Para o efeito alegou, em síntese, que o requerido, seu marido, em 04.09.2018 tentou cometer suicídio e ficou em estado vegetativo, situação esta que determina a incapacidade para o governo da sua pessoa e para administração dos seus bens, tendo-lhe já sido atribuída incapacidade na Suíça, país onde residia, sendo certo que o mesmo se encontra acamado/internado no já referido Centro (…), dependendo de cuidados de terceiros para tudo.

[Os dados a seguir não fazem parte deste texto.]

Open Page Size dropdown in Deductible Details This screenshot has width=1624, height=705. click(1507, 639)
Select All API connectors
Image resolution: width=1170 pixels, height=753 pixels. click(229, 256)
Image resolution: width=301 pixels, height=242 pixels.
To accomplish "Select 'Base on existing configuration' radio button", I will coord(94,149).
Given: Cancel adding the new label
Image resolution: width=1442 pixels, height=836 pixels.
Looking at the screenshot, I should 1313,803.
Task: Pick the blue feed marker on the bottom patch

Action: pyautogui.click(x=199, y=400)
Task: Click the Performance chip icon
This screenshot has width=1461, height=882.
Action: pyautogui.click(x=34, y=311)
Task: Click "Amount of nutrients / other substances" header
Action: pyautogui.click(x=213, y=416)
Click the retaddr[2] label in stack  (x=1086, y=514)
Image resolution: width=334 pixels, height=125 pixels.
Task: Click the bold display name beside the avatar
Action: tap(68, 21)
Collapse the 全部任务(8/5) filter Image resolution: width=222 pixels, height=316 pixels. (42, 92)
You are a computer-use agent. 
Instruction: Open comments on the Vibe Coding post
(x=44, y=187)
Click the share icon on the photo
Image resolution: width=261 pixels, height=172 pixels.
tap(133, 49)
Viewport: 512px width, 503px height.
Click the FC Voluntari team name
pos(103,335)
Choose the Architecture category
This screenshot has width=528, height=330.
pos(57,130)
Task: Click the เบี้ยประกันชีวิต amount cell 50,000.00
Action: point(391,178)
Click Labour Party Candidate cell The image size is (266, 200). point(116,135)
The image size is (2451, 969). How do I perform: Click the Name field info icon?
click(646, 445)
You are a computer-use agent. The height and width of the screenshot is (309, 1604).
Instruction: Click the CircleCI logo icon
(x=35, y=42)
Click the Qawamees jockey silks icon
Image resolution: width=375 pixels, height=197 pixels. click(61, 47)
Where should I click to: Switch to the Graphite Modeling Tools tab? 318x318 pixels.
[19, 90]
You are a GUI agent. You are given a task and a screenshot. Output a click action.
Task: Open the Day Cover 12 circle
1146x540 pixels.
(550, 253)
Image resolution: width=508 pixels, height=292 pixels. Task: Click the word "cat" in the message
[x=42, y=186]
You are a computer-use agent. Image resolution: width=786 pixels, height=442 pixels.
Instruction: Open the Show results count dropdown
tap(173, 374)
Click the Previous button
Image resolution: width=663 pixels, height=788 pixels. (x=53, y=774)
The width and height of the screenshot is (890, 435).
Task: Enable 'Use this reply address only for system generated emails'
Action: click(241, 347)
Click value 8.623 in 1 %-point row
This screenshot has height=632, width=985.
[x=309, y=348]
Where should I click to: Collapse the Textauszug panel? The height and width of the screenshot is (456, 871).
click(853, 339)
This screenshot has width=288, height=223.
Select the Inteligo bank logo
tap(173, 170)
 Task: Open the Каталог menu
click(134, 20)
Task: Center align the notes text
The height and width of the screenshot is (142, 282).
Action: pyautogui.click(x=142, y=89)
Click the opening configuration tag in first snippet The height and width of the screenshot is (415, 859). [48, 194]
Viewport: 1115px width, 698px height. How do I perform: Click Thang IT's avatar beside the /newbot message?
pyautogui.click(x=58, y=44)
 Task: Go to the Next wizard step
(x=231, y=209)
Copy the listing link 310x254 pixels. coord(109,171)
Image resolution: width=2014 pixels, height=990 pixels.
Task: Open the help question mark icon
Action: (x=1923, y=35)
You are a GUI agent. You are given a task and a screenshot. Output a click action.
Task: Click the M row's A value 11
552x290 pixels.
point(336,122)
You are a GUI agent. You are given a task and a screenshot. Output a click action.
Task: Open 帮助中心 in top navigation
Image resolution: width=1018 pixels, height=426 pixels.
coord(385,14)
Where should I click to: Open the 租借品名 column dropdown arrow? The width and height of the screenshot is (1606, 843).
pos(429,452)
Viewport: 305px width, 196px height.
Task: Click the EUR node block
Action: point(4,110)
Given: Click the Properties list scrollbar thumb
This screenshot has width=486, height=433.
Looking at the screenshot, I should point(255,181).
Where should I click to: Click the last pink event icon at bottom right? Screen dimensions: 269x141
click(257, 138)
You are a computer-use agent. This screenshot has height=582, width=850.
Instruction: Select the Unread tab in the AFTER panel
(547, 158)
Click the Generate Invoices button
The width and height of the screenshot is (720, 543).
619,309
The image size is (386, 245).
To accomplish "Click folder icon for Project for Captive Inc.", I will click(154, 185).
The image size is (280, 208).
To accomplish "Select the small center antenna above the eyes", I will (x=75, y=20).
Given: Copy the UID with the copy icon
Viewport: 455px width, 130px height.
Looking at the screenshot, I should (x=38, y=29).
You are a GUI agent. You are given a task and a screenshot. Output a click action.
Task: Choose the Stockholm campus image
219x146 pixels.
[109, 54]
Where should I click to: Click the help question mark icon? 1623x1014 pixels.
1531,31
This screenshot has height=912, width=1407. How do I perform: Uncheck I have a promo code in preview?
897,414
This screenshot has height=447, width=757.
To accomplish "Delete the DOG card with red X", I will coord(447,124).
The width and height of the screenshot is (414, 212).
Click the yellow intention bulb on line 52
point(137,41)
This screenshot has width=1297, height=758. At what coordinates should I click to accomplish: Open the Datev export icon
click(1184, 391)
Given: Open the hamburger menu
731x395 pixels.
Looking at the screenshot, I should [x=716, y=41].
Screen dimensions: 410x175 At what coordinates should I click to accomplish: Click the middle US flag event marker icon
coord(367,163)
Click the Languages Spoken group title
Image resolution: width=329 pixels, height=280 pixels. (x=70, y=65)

Pediu, a final, que fosse aplicado ao requerido o regime do maior acompanhado, aplicando-se as medidas de acompanhamento previstas no art. 145º do C.Civil, nomeadamente as necessárias à administração dos seus bens e outras situações do dia-a-dia, sendo nomeada ela requerente, nos termos do art. 143º, nº1 do mesmo C.Civil, como acompanhante do beneficiário.
* Ordenada a citação do requerido, e não tendo sido possível efetuar-se, em virtude do requerido se encontrar impossibilitado de a receber, veio a ser ordenado o cumprimento do disposto no art. 21º, nº1 do n.C.P.Civil, isto é, foi citado a Magistrada do Ministério Público, em representação do requerido, para no prazo de 10 dias contestar os autos (sem que tivesse apresentado articulado de oposição/resposta).
* Foi então, pela Exma. Juíza de 1ª instância, ordenada a realização de exame pericial ao beneficiário, pelo INML de Coimbra (cf. «Considerando os elementos juntos aos autos, e exigindo os factos a apurar conhecimentos médicos especializados que o julgador não dispõe, afigura-se necessária a realização de exame médico com as finalidades previstas no art. 899º, nº 1 do CPC, o que se determina (art. 897º, nº 1 do CPC).»).
* Foi junto aos autos o respetivo relatório pericial, do qual consta, em termos conclusivos, que: «1. O requerido evidencia sequelas neurológicas graves subsequentes a tentativa de suicídio por arma de fogo.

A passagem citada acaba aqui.